Now define a helper that commits every commit_every_s seconds:

def commit_transaction():
    global is_in_tx, last_commit, offsets_to_commit
    commit_list = []  # confluent-kafka expects a list of TopicPartition.
    for (topic, partition), offset in offsets_to_commit.items():
        commit_list.append(TopicPartition(topic, partition, offset))

    # Offset commit
    producer.send_offsets_to_transaction(commit_list, consumer.consumer_group_metadata())
    # Transaction commit
    producer.commit_transaction()
    # Reset state
    is_in_tx = False
    last_commit = monotonic()
    offsets_to_commit = {}

And a helper to begin transactions:

def begin_transaction():
    global is_in_tx, last_commit

    producer.begin_transaction()
    is_in_tx = True
    last_commit = monotonic()

We should also shut down cleanly. Just like in Java, register a shutdown hook:

import signal
import sys

def shutdown_hook(signum, frame):
    global consumer, producer, is_in_tx
    print("Shutting down...")
    # Clean shutdown
    if is_in_tx:
        commit_transaction()
    consumer.close()
    producer.flush()
    sys.exit(0)

signal.signal(signal.SIGTERM, shutdown_hook)
signal.signal(signal.SIGINT, shutdown_hook)  # Ctrl+C

Now the main loop:

while True:
    # Commit when it is time.
    if monotonic() - last_commit > commit_every_s and is_in_tx:
        commit_transaction()

    # Poll frequently to keep overhead low.
    message = consumer.poll(0.1)
    if message is None:
        continue
    if message.error():
        raise Exception(message.error())
    # Start a transaction with the first received message.
    if not is_in_tx:
        begin_transaction()

    result_message = process_message(message)
    producer.produce("target-topic", result_message)

    # Prepare offsets.
    topic_partition = (message.topic(), message.partition())
    offsets_to_commit[topic_partition] = message.offset() + 1  # Next offset to commit

That is the core implementation. As you can see, low-level consumers and producers make this fairly complex. In many real-world cases, Kafka Streams is the better option because it provides these abstractions out of the box.
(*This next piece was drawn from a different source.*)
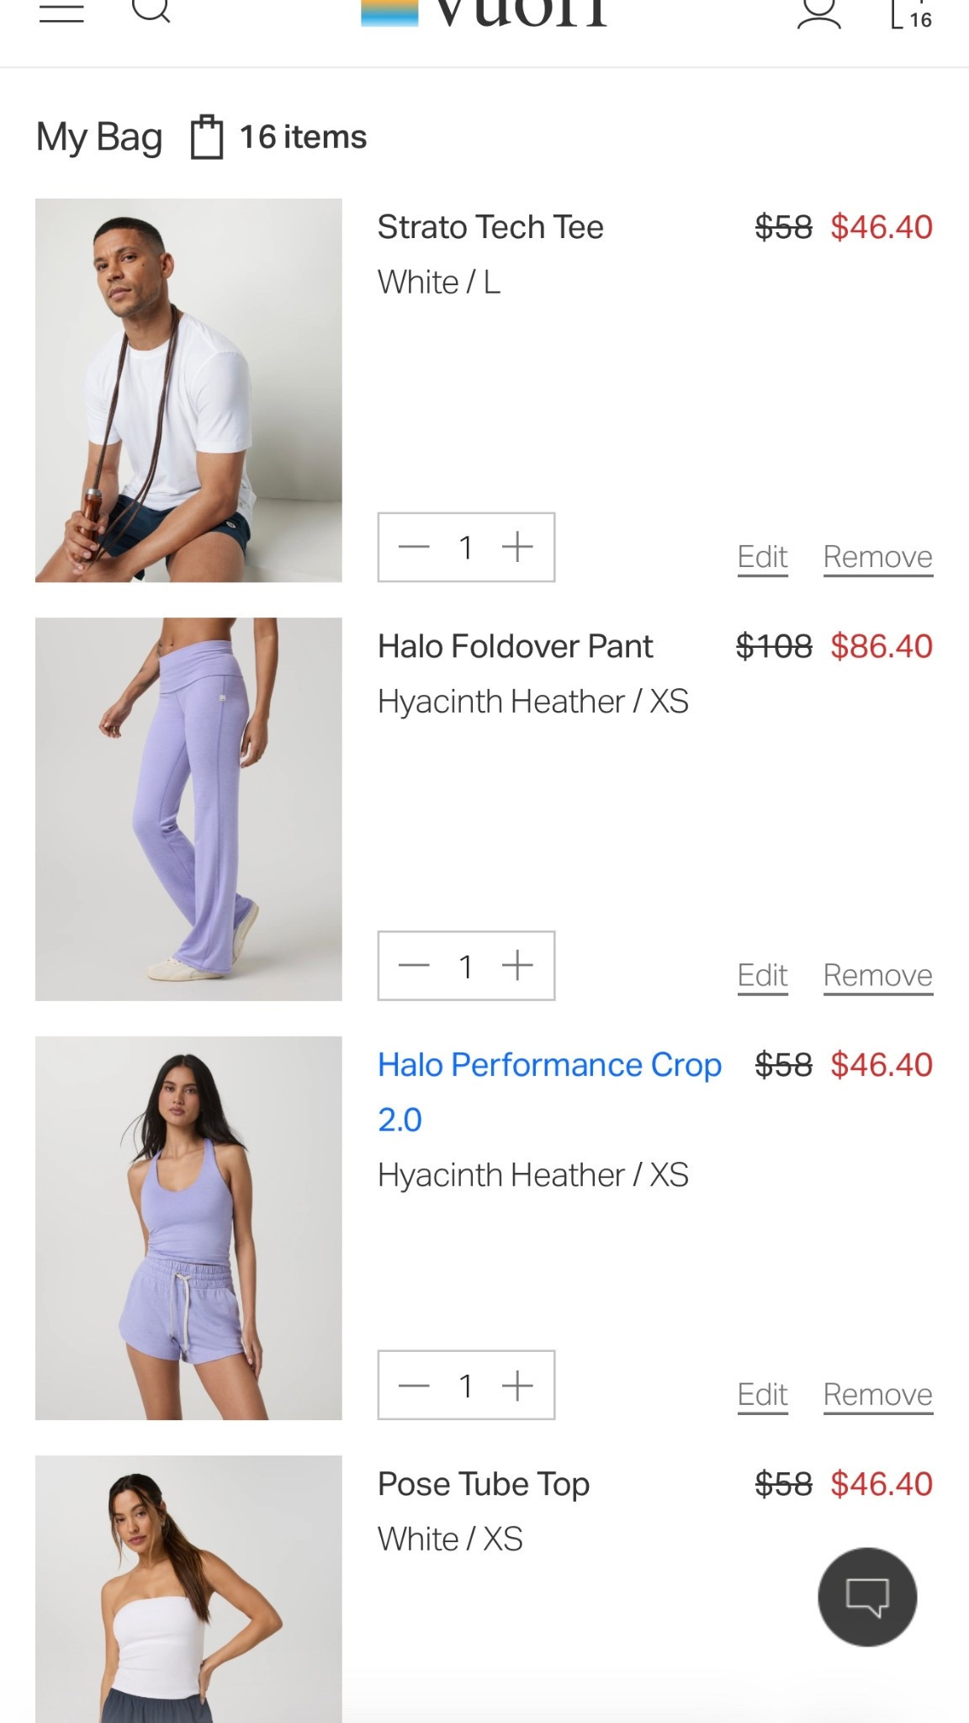969x1723 pixels.
Task: Decrease quantity of Halo Performance Crop 2.0
Action: [x=414, y=1385]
To enable transactional safety there, set processing.guarantee=exactly_once_v2.

The main downside of Kafka Streams is that it requires a more functional style of thinking and is available only in Java.
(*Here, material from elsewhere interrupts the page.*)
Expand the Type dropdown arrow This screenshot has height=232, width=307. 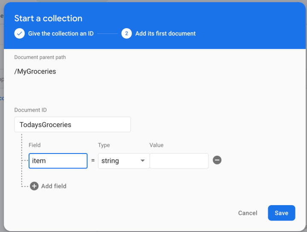pyautogui.click(x=143, y=161)
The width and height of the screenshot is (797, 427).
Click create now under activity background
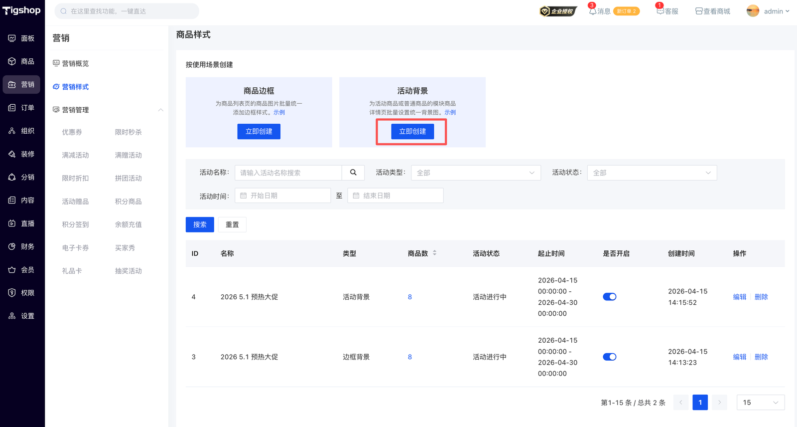(412, 132)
Database vs. Kafka transactions (ACID)

When I think of transactions, I usually think of ACID in relational databases. Kafka transactions are useful, but less powerful than classic ACID transactions. Let’s break that down:

  • Atomicity: Either all operations in a transaction succeed, or all fail. Kafka gives us this.

  • Consistency: Databases can guarantee consistency under explicit constraints. Kafka cannot provide the same strict consistency guarantees across a full data model.

  • Isolation: Databases provide isolation levels for concurrent transactions. In Kafka, only producers directly participate in transactions, so this is only partially comparable.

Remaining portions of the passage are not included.